**Saved entries**
☆ ☆ ☆

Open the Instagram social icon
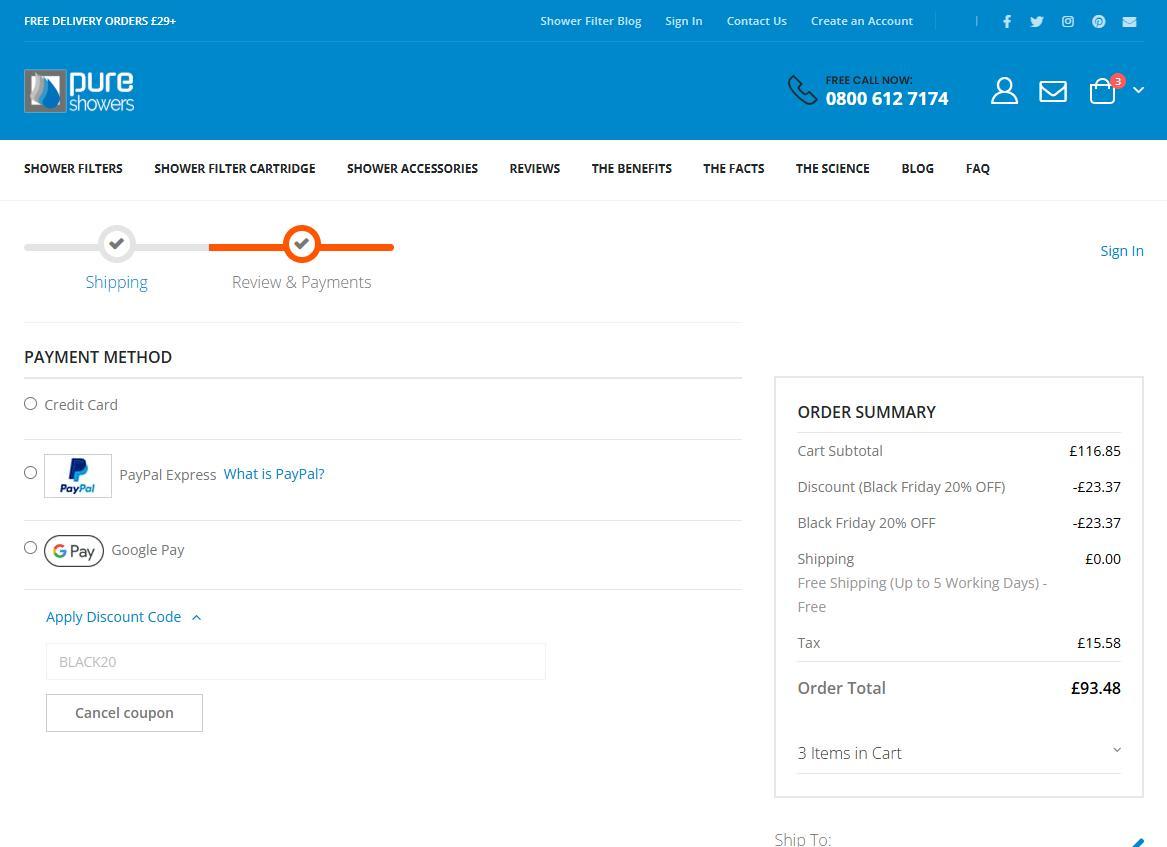This screenshot has height=847, width=1167. click(x=1068, y=21)
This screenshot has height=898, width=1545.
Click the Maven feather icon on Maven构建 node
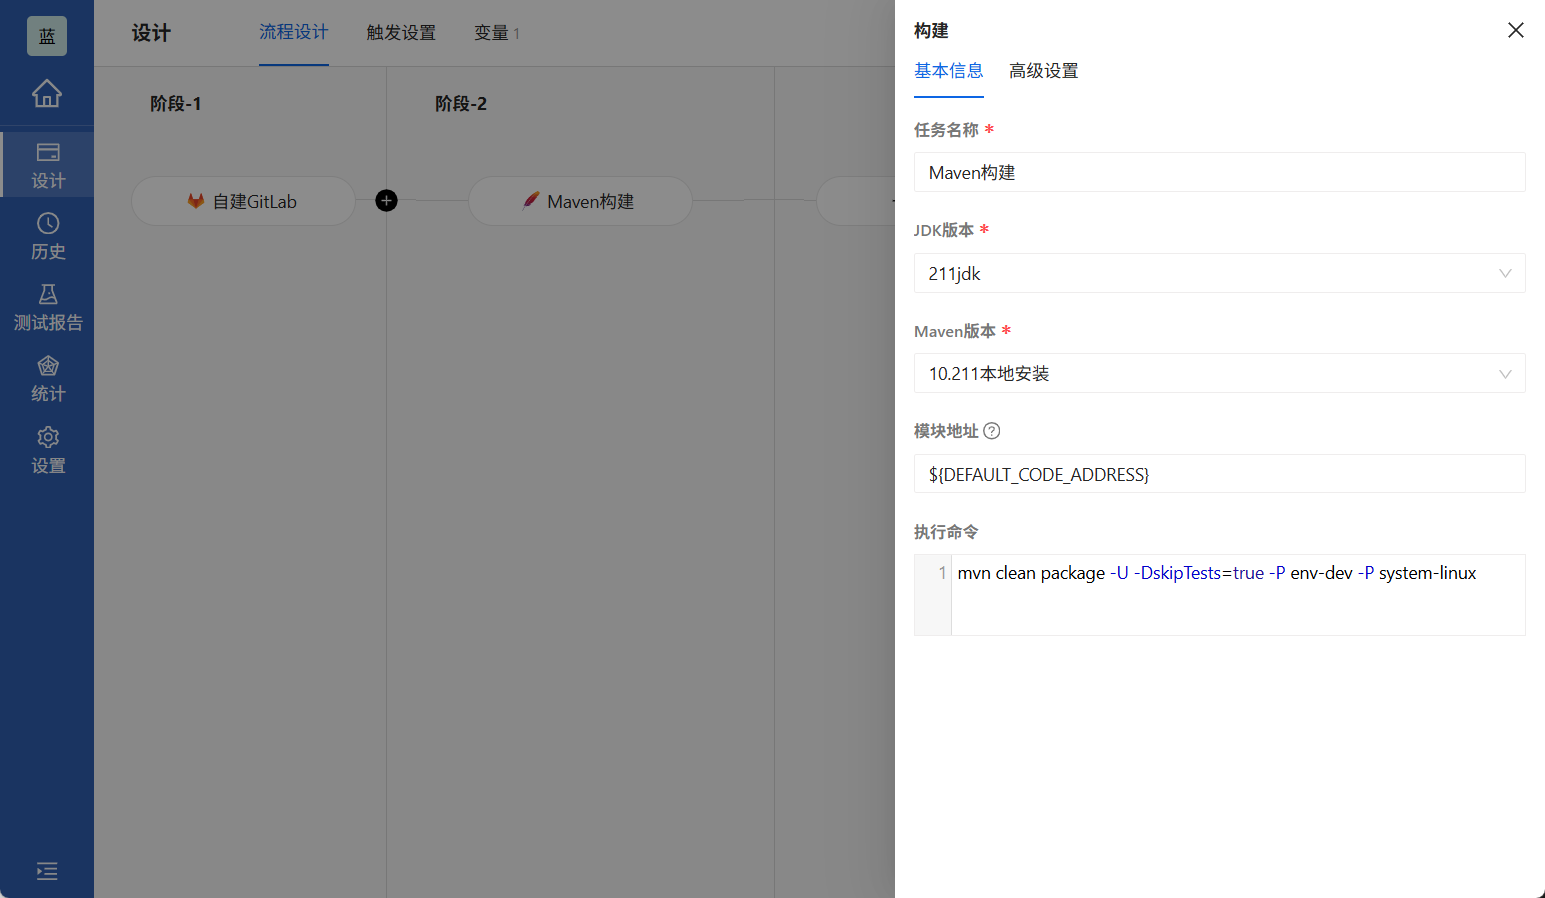[x=530, y=200]
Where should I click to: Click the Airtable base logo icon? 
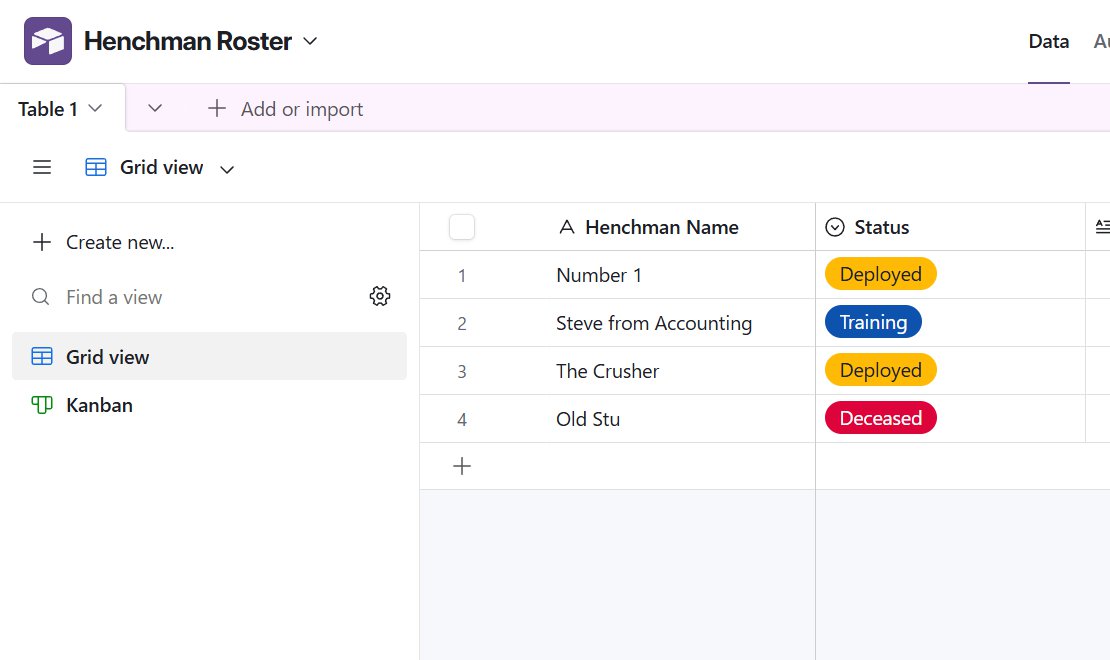(48, 41)

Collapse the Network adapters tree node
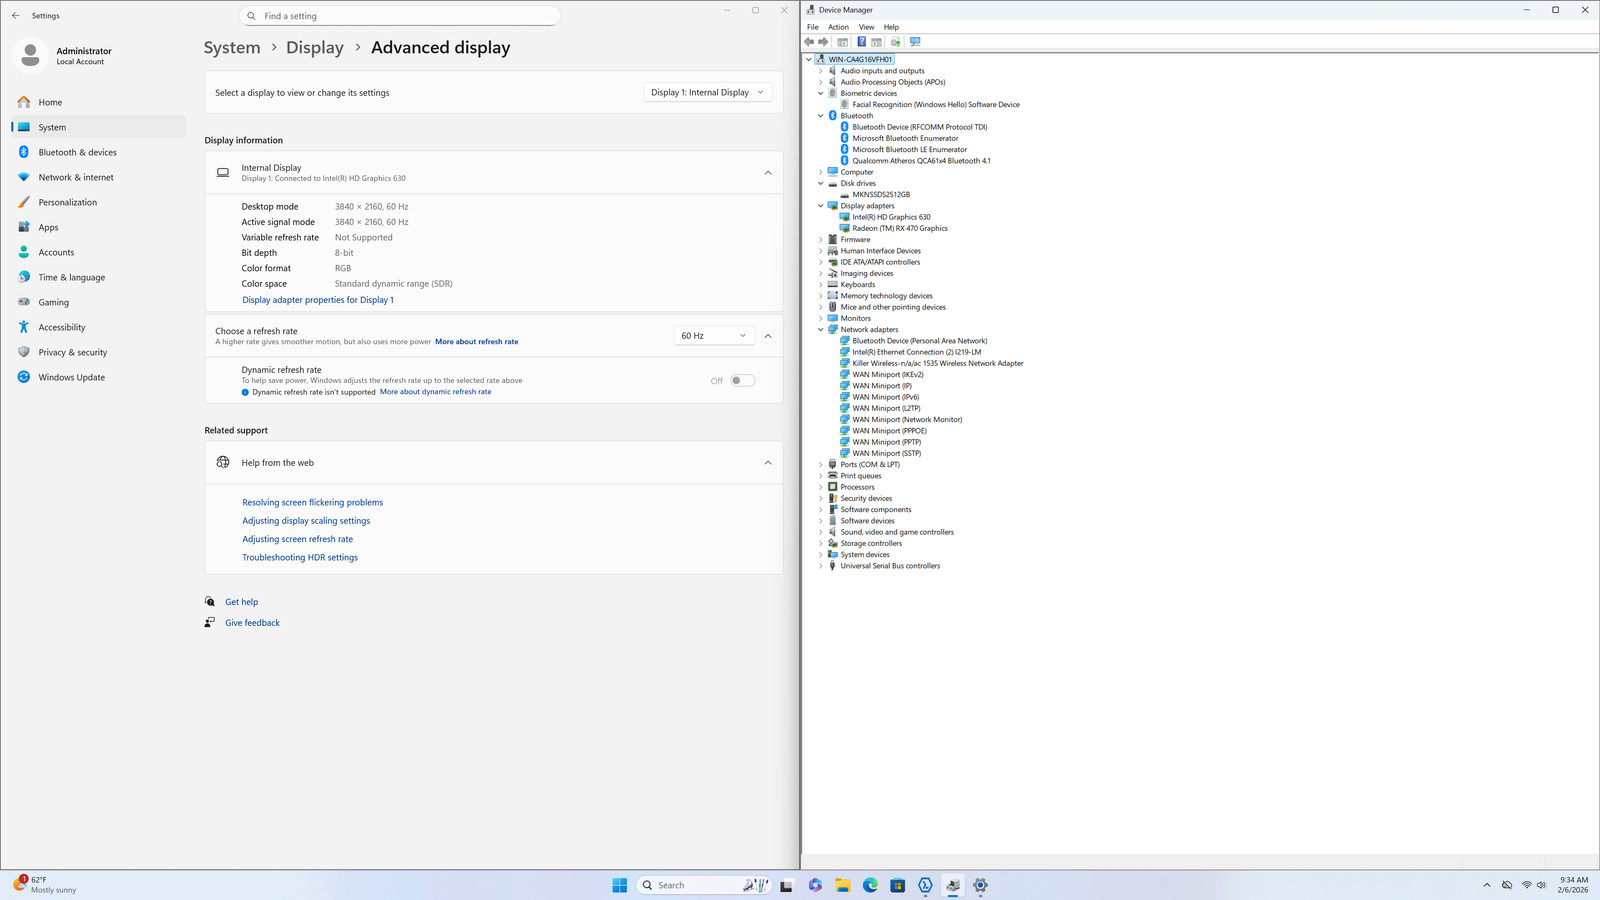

☆ ☆ ☆

**Task goal**
What you produce should repeat the data word for word while omitting all images.

**Your response**
Open the Instagram social icon
This screenshot has height=847, width=1167. click(x=1068, y=21)
This screenshot has height=898, width=1545.
Click the Maven feather icon on Maven构建 node
[x=530, y=200]
Where should I click to: Click the Airtable base logo icon? 
(48, 41)

Collapse the Network adapters tree node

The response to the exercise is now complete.